*Source records*:
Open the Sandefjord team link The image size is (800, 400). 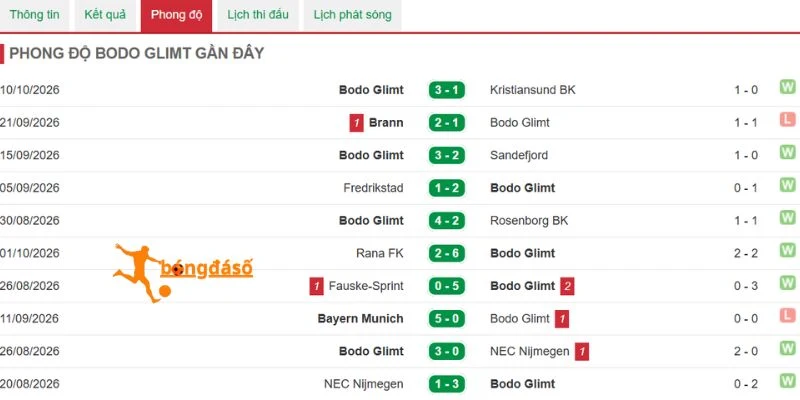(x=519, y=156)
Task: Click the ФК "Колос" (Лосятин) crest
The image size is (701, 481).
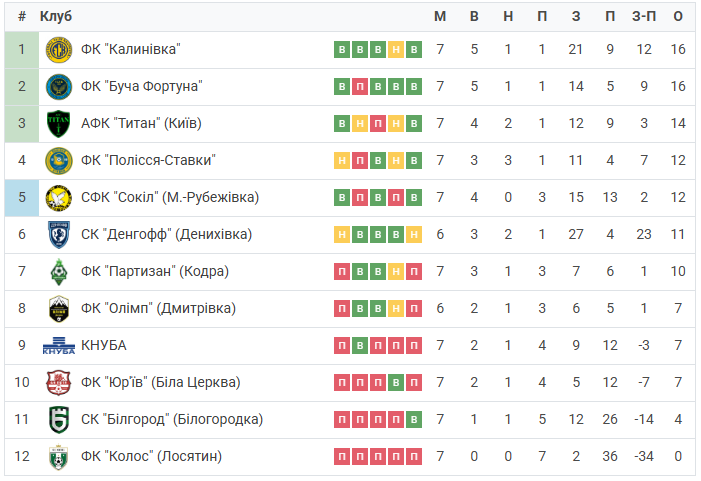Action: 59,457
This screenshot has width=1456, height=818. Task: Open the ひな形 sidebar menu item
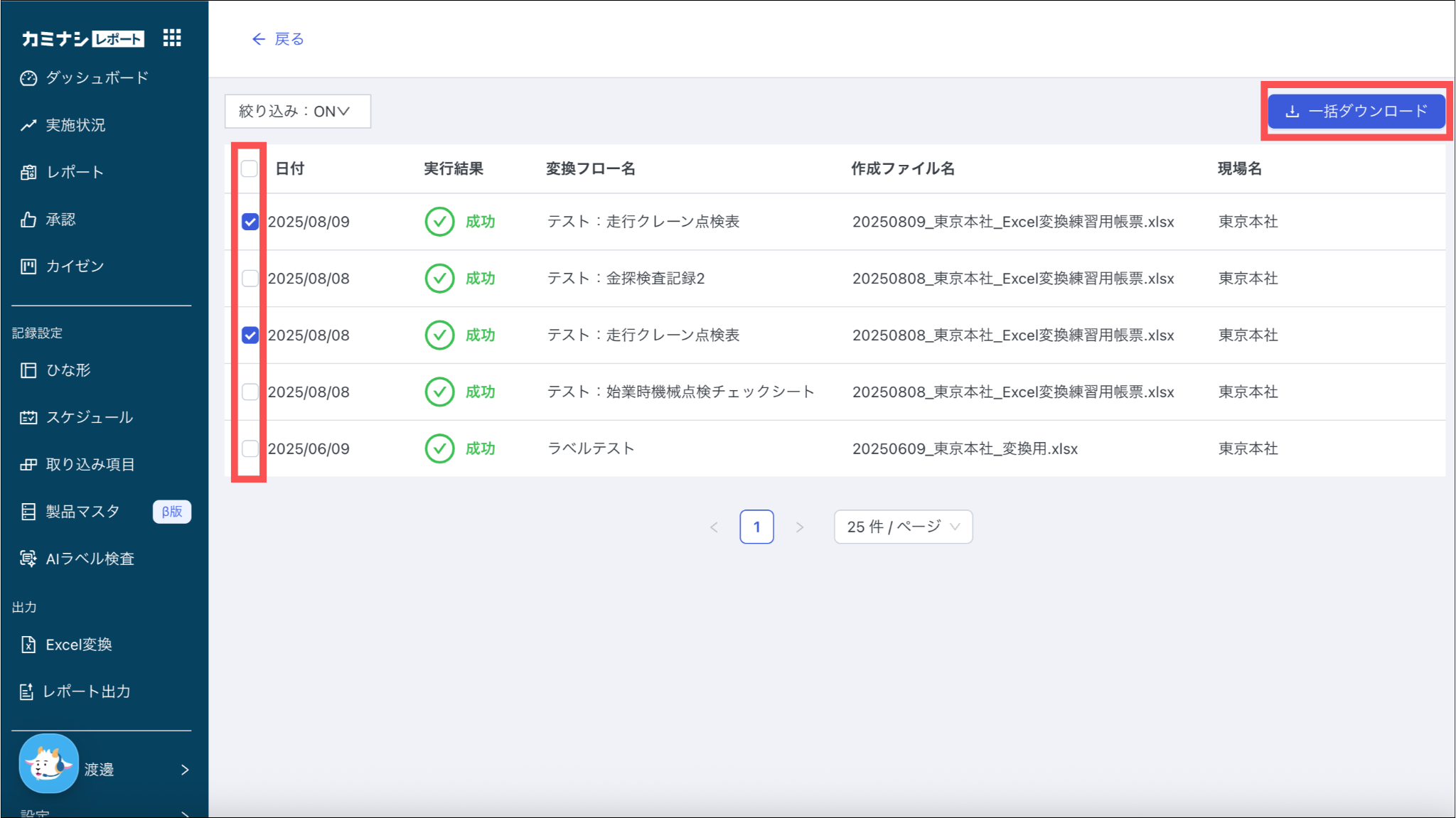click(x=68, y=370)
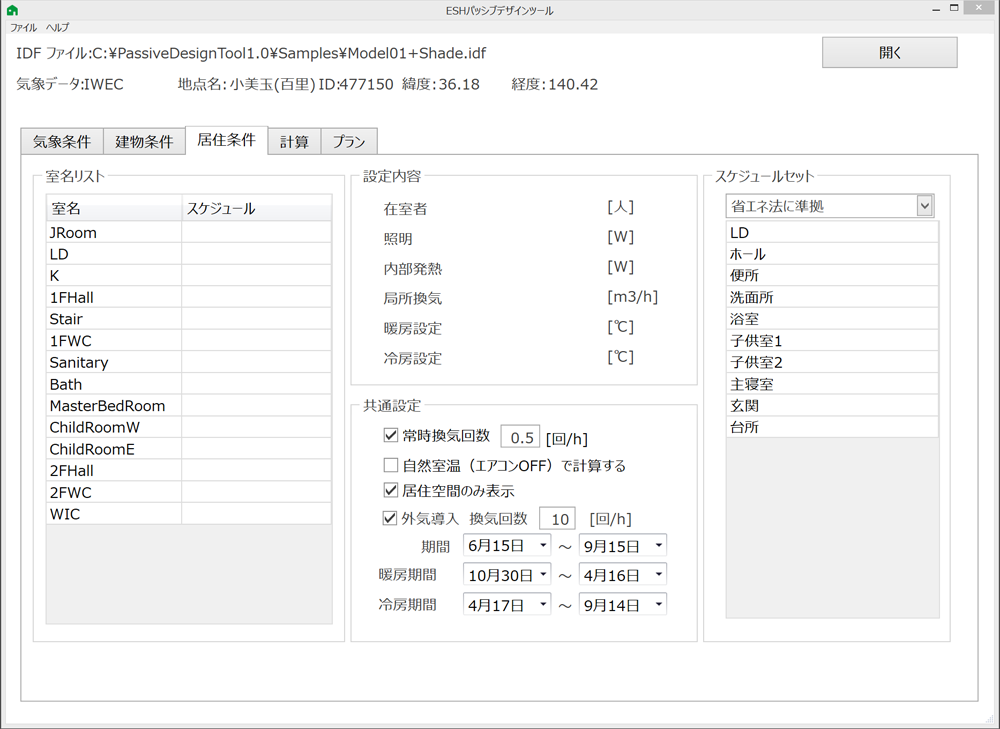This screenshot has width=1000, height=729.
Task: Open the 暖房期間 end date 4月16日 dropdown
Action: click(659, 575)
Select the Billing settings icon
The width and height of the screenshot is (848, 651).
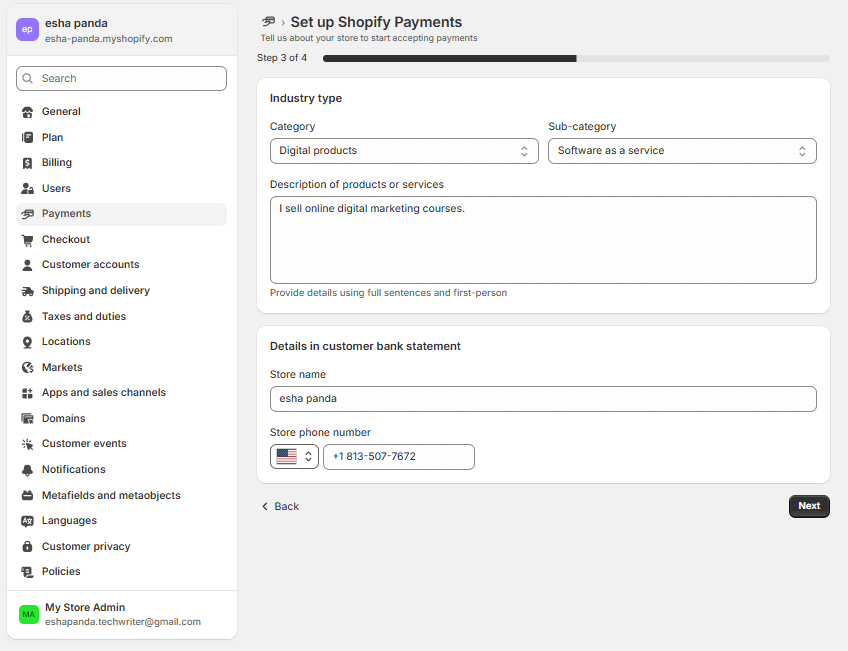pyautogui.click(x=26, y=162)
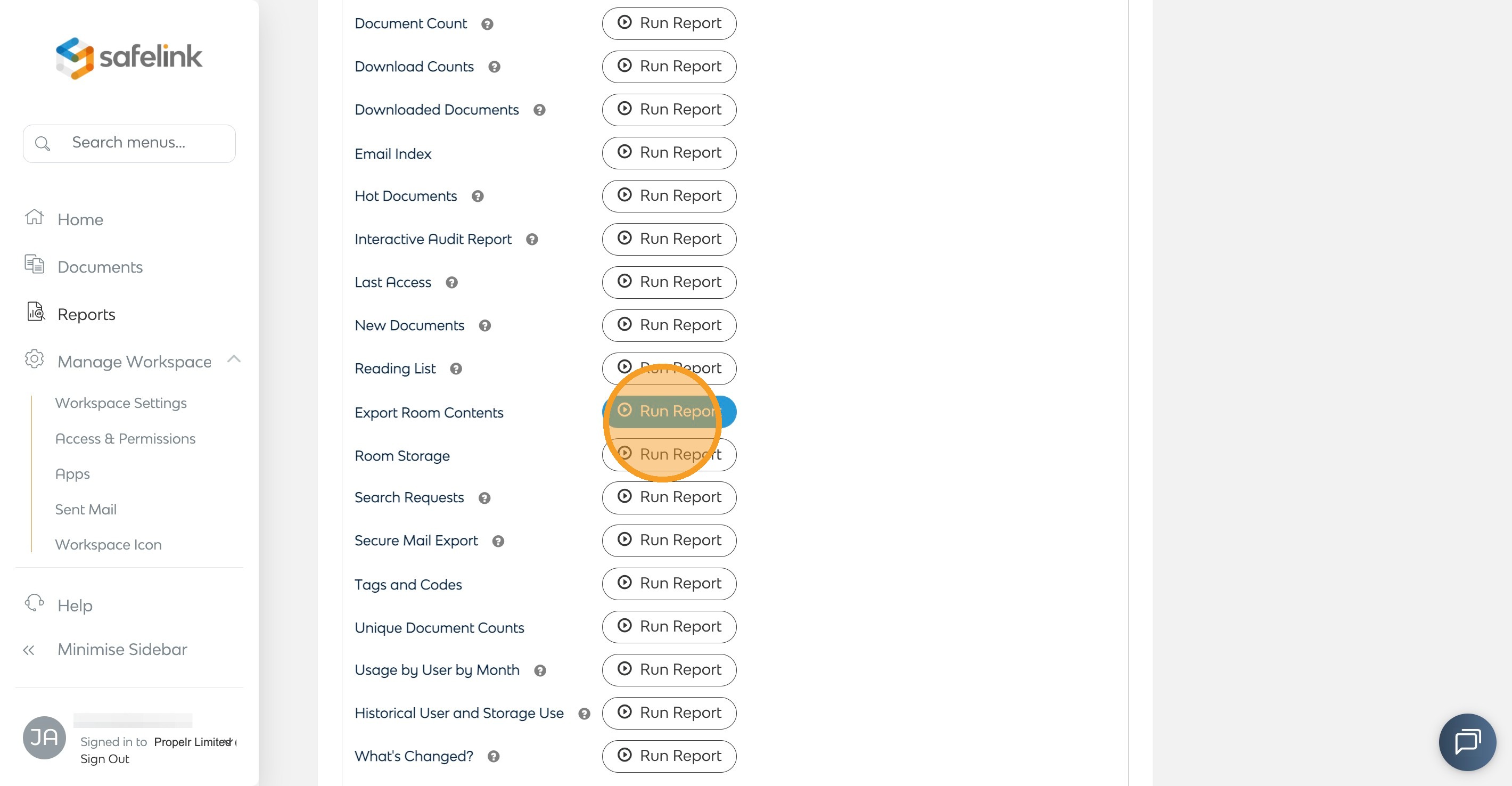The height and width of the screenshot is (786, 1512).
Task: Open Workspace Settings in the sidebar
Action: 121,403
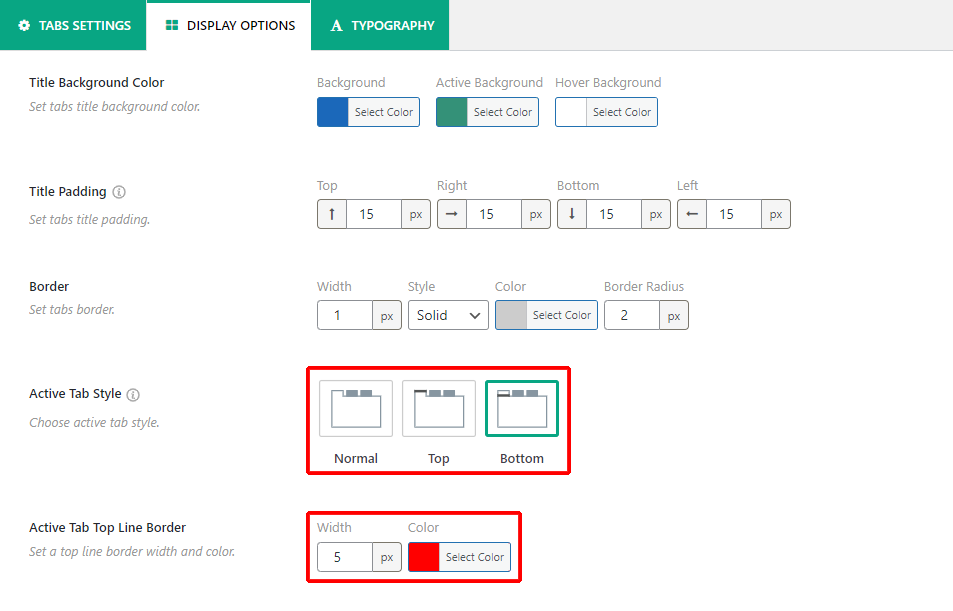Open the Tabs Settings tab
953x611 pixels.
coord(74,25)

*Required task*: Recast the data as a numbered list, from the line containing "Task: Click the" through the end of the data, with both ends included and blank lines skipped. Leave the pictures out.

*Exercise solution*:
1. Task: Click the ФК "Колос" (Лосятин) crest
2. The image size is (701, 481).
3. Action: 59,457
4. This screenshot has width=1456, height=818. Task: Open the ひな形 sidebar menu item
5. click(x=68, y=370)
6. This screenshot has width=1000, height=729.
7. Task: Open the 暖房期間 end date 4月16日 dropdown
8. Action: click(659, 575)
9. Select the Billing settings icon
10. The width and height of the screenshot is (848, 651).
11. pyautogui.click(x=26, y=162)
12. The height and width of the screenshot is (786, 1512).
13. Task: Open Workspace Settings in the sidebar
14. Action: 121,403
15. Open the Tabs Settings tab
16. 953x611 pixels.
17. coord(74,25)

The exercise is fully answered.